Für Wunibald Müller müsste sich die katholische Sexualmoral „insofern ändern, dass man nicht mehr von der Heterosexualität als Norm ausgeht“. Sein Ansatz würde so lauten: „Es gibt das Potential der Sexualität, und die Aufgabe der Kirche ist es, Menschen zu helfen, in ihrem Leben und in ihren Beziehungen dieses Potential der Sexualität so zu leben, dass es zu einer Bereicherung ihres Lebens beiträgt.“

Das hört sich nicht sehr nach Katechismus an. Im Weltkatechismus der katholischen Kirche steht, dass Homosexualität der Naturordnung widerspricht. Frage an Wunibald Müller: Wie gehe ich als Katholik damit um?

„Indem ich es zur Kenntnis nehme und weiß, dass es im Moment die Lehre der Kirche ist und ich es damit nicht übergehen kann. Auf der anderen Seite ist es wichtig, davon auszugehen, dass sich auch die Lehre der Kirche entwickeln kann. Hier gilt, was Karl Rahner einmal bezogen auf die Dogmen gesagt hat: Sie sind Laternen in der Dunkelheit vergleichbar, und nur Betrunkene halten sich an ihnen fest. Die Lehre der Kirche kann wie eine Laterne in der Nacht Licht schaffen, kann Orientierung sein. Entscheiden, was ich tue, muss ich selbst.“

„Sperrigkeit in der Lehre der Kirche zur Kenntnis nehmen“

Dabei könne auch helfen, dass in der Bibel steht: ‚Gott ist die Liebe’. Und dass es Werte gibt, für die sich das Christentum schon immer stark gemacht hat, so Wunibald Müller. Dazu gehörten die Würde und die Gleichheit des Menschen. „Die Aussage, Homosexualität sei nicht in Ordnung, wird dann konfrontiert mit der Liebe und den Werten, die sich daraus ergeben. Die Spannung, die sich daraus ergibt, muss man als Kirche aushalten, will man homosexuelle Menschen in ihrer Lebenswirklichkeit, zu der auch ihre innigen Beziehungen zählen, ernstnehmen und ansprechen. Also, man muss diese Sperrigkeit in der Lehre der Kirche zur Kenntnis nehmen und sich davon herausfordern lassen - aber stets das Element der Liebe mit einbeziehen.“

Die Bibel verurteilt die praktizierte gleichgeschlechtliche Liebe mehrfach als Sünde.
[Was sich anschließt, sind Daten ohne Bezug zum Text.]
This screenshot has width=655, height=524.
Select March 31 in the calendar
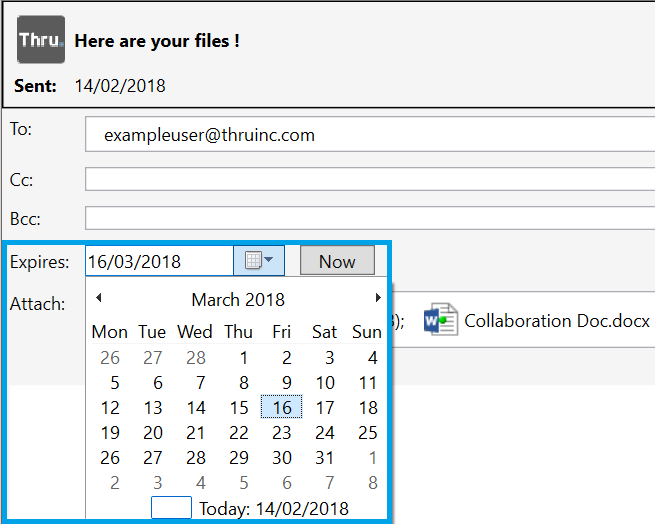[325, 457]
Doch Wunibald Müller hält dem entgegen, es sei etwas anderes, wenn die Heilige Schrift von Homosexualität spreche oder wenn wir Heutigen das täten. „Was wir heute über Homosexualität wissen - dass das eine Anlage eines Menschen ist -, dieses Verständnis gab es zu der Zeit, als die biblischen Texte verfasst worden sind, nicht! Deswegen muss man bei der Bewertung von Homosexualität und homosexueller Liebe das beachten, was die Humanwissenschaften uns sagen, vor allem aber was homosexuelle Menschen selbst von sich berichten.“

Allerdings liegt es auch nach Müllers Analyse an den biblischen Vorgaben, wenn sich die heutigen Kirchenführer so schwertun mit dem Thema Homosexualität. „Die Verantwortlichen in der Kirche verstehen die Bibel so, dass sie der Heterosexualität die Norm zuspricht. Also: Menschwerdung geschieht in der Begegnung von Mann und Frau. Jetzt schwulen und lesbischen Liebesbeziehungen den gleichen Stellenwert einzuräumen, betrachten sie als Verrat an der Bibel, auch wenn es sich bei diesen Beziehungen um treue, verbindliche, liebevolle und fürsorgliche Beziehungen handelt.“

„Ein nächster Schritt wäre die Segnung“

Wunibald Müller hat den Eindruck, dass der Anteil von Homosexuellen in der katholischen Kirche nicht höher ist als in der Gesamtgesellschaft. Allerdings: „Was die ,Oberschicht´ in der Kirche betrifft, also die Priester und die Bischöfe, ist sie erheblich höher. Bei den Priestern können wir von mindestens zwanzig Prozent ausgehen.“ Das Thema homosexueller Partnerschaften wird auch zwischen Laien und Amtskirche sehr kontrovers diskutiert. Als es um eine mögliche Segnung von gleichgeschlechtlichen Paaren ging, kam es zum offenen Streit zwischen dem Zentralkomitee der deutschen Katholiken und einigen Bischöfen. „Grundsätzlich gibt es einen Konsens darüber, als Kirche homosexuellen Menschen mit Respekt zu begegnen. Ein nächster Schritt wäre, homosexuellen Paaren, bei denen wichtige Werte, die auch in heterosexuellen Beziehungen gelten, gelebt werden, die Segnung nicht zu verweigern. Das wird nicht dem Sakrament der Ehe vergleichbar sein, aber eine Öffnung zu allen spirituellen Möglichkeiten und Hilfen, die auch für die Ehe gelten, ermöglichen.“

Da liegt die Frage nahe, was sich der Leiter des Recollectio-Hauses der Benediktinerabtei Münsterschwarzach von der nächsten Familiensynode im Herbst in Rom erwartet. Seine Antwort: „Hinsichtlich der Weiterentwicklung der Lehre der Kirche nicht viel. Ich erwarte aber, dass Wiederverheiratete künftig zu den Sakramenten, also dem Empfang der heiligen Kommunion, zugelassen werden! Wenn die Kirche bei dieser Frage versagen sollte, sehe ich schwarz für die Zukunft. Dann werden sich noch mehr Menschen von der Kirche abwenden und sagen, mit diesem lieblosen, unbarmherzigen Laden möchten sie nichts mehr zu tun haben. Aber zu einer Segnung homosexueller Paare wird sich die Synode nicht durchringen können.“

(domradio/rv 29.06.2015 sk)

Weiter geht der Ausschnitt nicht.